Saved data entries
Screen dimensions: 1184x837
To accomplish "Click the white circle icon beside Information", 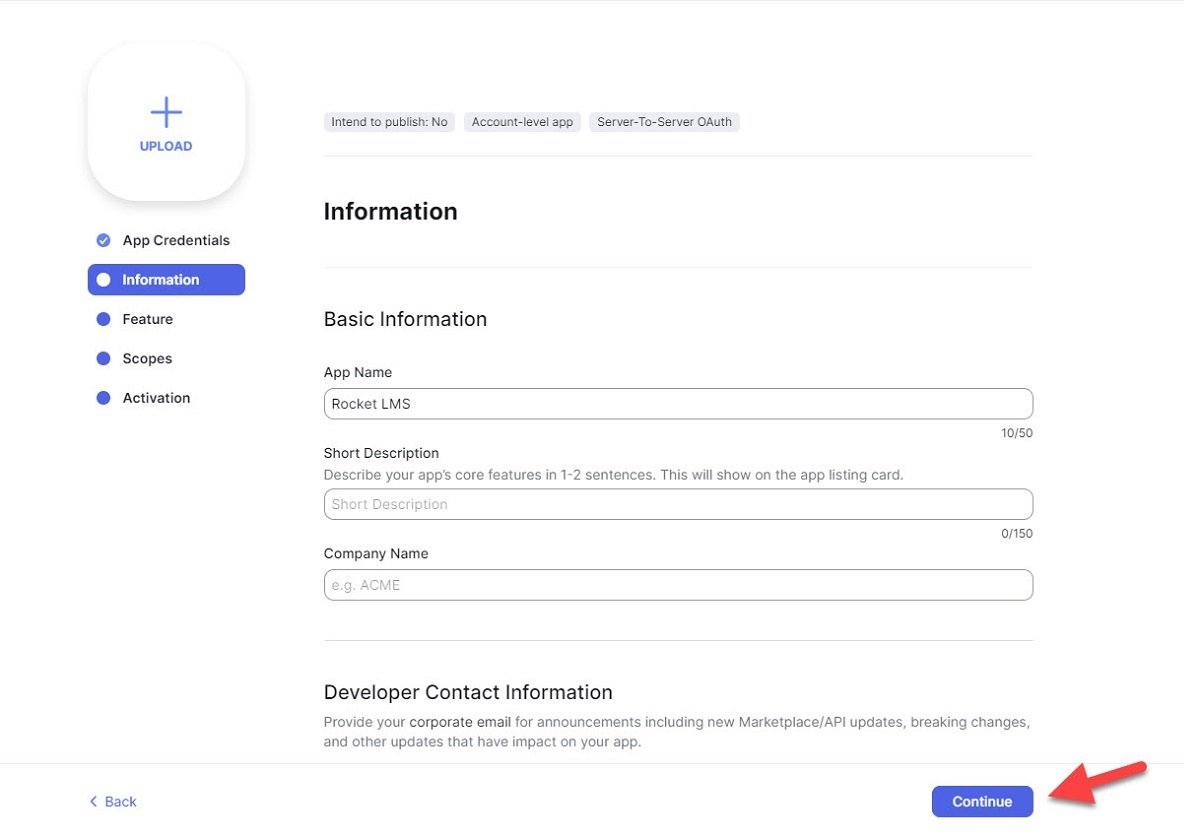I will (x=103, y=280).
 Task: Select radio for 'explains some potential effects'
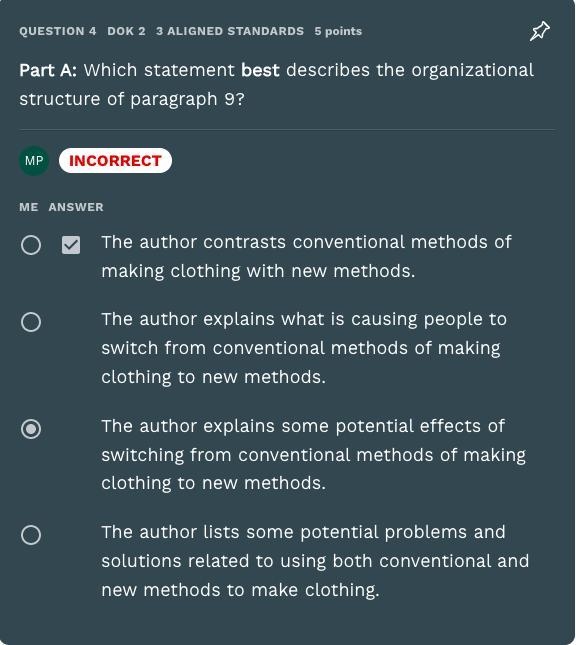click(31, 429)
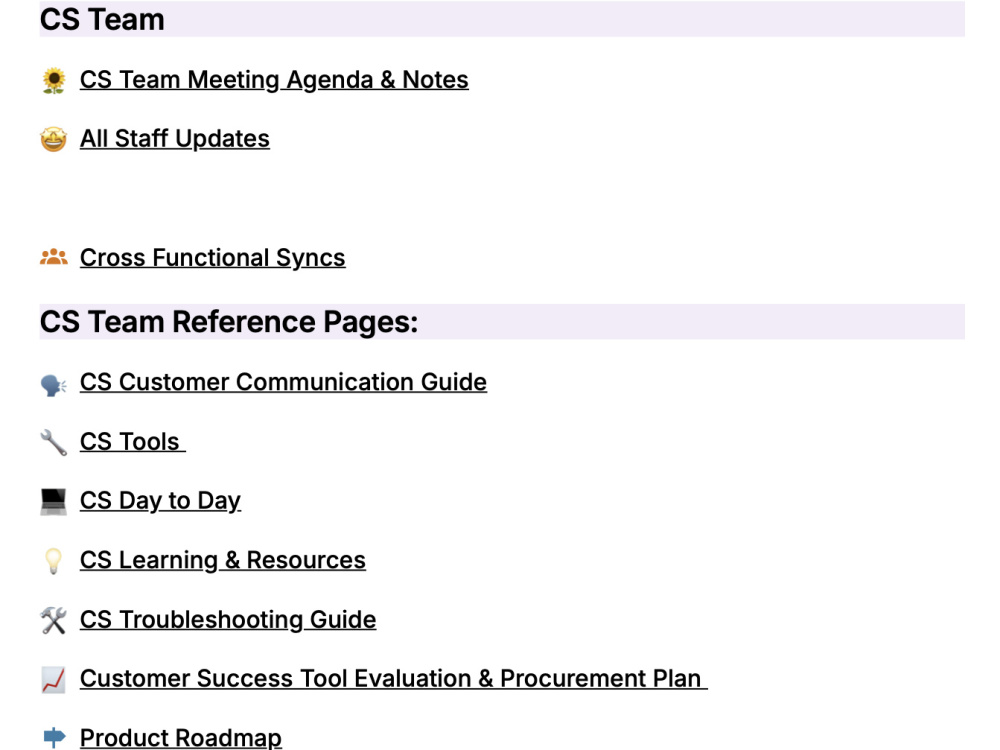This screenshot has width=1000, height=750.
Task: Go to Cross Functional Syncs
Action: pos(212,258)
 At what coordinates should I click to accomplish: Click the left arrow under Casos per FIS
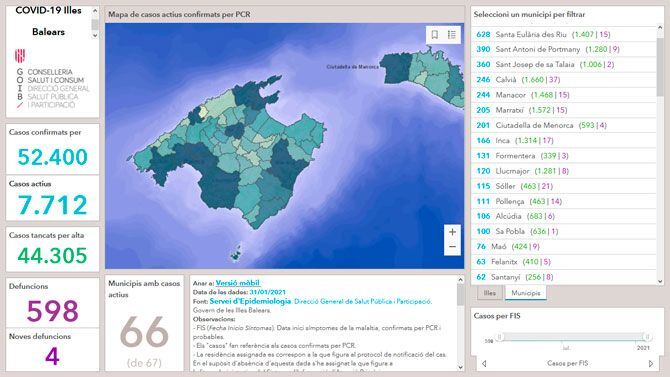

[REQUIREMENT]:
Extract exactly the lines from the one containing "Task: Select radio" through the last line of the records above, both included, and leave out the pictures.

[SOLUTION TO THE EXERCISE]:
 Task: Select radio for 'explains some potential effects'
click(31, 429)
This screenshot has width=1000, height=750.
Task: Go to Cross Functional Syncs
Action: pos(212,258)
 At what coordinates should I click to accomplish: Click the left arrow under Casos per FIS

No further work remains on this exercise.